Expression and the prognostic relevance of p53, Bcl-2, Bax, and Ki-67 in uterine leiomyosarcoma.

Abstract

e15506 Background: Uterine leiomyosarcomas (LMS) are rare, aggressive gynecological malignancies of the female reproductive tract. They represent less than 2-5% of all uterine malignancies. Despite the advanced modern treatment modalities, according to our data 5 year overall and disease - free survival of patients with LMS is 48,5± 4,2% and 44.3 ± 4.3 %, respectively. One of the challenging directions in advancing the prognosis and optimization of treatment tactics in LMS is investigating the expression of molecular-biological markers in tumor tissue. So, the aim of our study was to evaluate the expression of p53, Bcl-2, Bax, and Ki-67 and their prognostic relevance.
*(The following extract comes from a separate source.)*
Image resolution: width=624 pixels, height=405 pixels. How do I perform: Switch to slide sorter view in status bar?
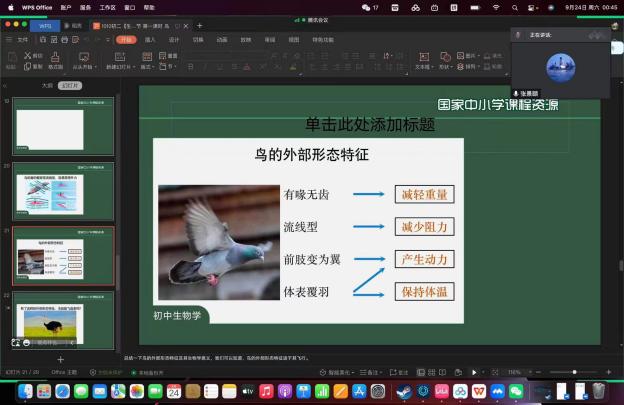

Methods: A retrospective chart review was done to 198 patients with LMS treated at the N.N. Blokhin Russian Cancer Research Center from 1971 to 2009. Immunohistochemical (IHC) staining for 20 patients was performed for p53, Bcl-2, Bax and Ki-67. Negative and positive IHC staining was scored for each marker. Survival was determined from the time of initial diagnosis to last follow-up. Results: Ten (50%) patients with LMS expressed p53. P53+ patients mostly had multiple metastases, compared to p53– patients with solitar metastases (60% against 20%) (g<0,05). Eleven (55%) patients expressed Bcl-2 and 4 (20%) expressed Bax. In Bcl-2 + patients distant metastases were observed in 45,5%, compared to Bcl-2 – patients were we observed metastatic disease in 77,8% (p=0,068). Expression of ki-67 was observed in 15 patients (75%). Conclusions: LMS patients with p53 expression had a poorer survival compared to LMS patients with negative expression (g53+ — 26,7±18,4% and g53– — 80,0±12,6%) (g<0,05). On opposite, the disease-free survivla is better in bcl-2+ patients, compared to patients, who don’t express bcl-2 (47,2±19,6% and 28,1±18,0%, respectevly (g>0,05). We didn’t observe statistical significant difference in survival depending on Bax expression. LMS patients with Ki-67 expression had a poorer survival compared to LMS patients with negative expression (34,9±13,1% and 60,0±20,7% , respectively) (g>0,05). Our study indicates that p53 expression may serve as a prognostic marker for LMS patients.